In this study, the effects of dietary SBE (0–400 mg/kg) on the meat quality of yellow-feathered broilers were systematically evaluated. The results showed that moderate SBE supplementation significantly improved sensory acceptability (broth freshness, tenderness), stabilized key physicochemical indices (higher a* and pH; lower shear force), and slowed freshness loss (lower TVB–N), SBE–00 performed best, with higher organoleptic scores, a more favorable amino-acid profile (higher UAA/EAA), moderated pH decline, and tighter TVB–N control. Taken together, an inclusion level of 300 mg/kg (SBE–300) produced the most pronounced improvements in meat-quality traits under the conditions of this experiment.

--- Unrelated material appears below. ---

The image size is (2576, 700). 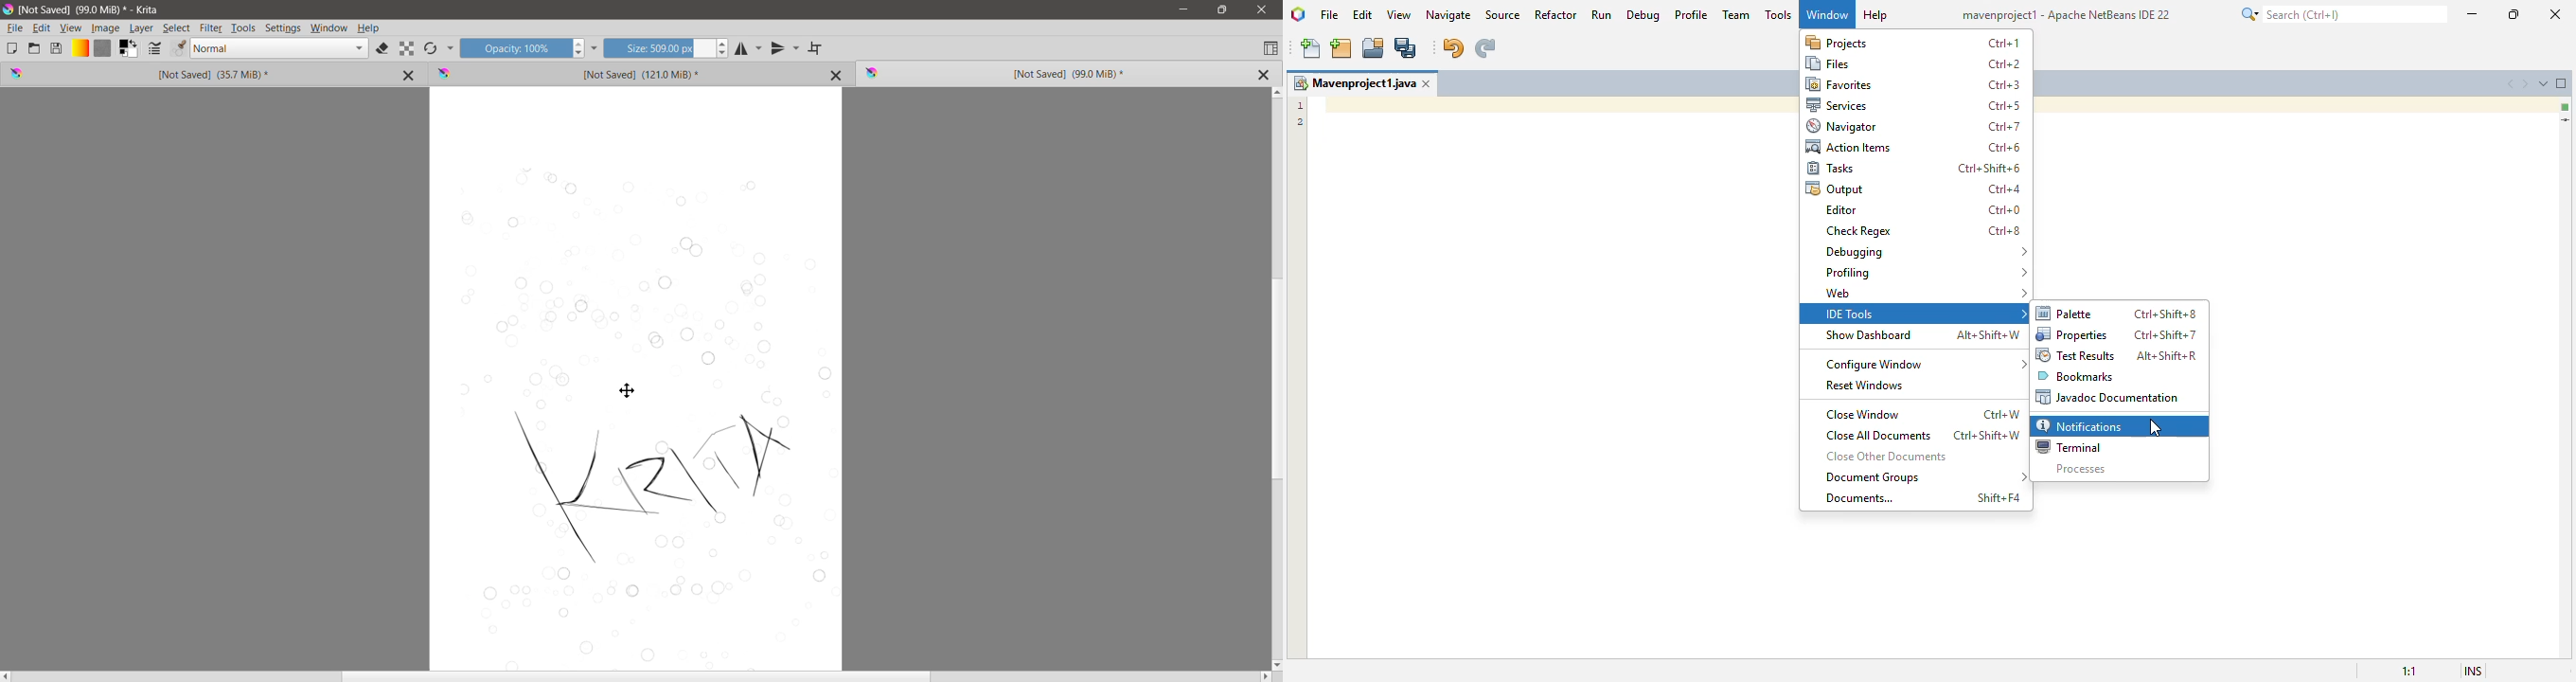 I want to click on action items, so click(x=1849, y=147).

Nevertheless, in light of our previous growth-performance study [12], which indicated that 100–200 mg/kg SBE improved growth and feed efficiency whereas 300 mg/kg reduced final body weight and average daily gain, 100–200 mg/kg should still be considered the preferred supplementation range for routine commercial production. Future studies should integrate growth performance, meat quality, and a full economic evaluation (including cost per kg of weight gain) within a single experimental design to refine dose recommendations for different production goals.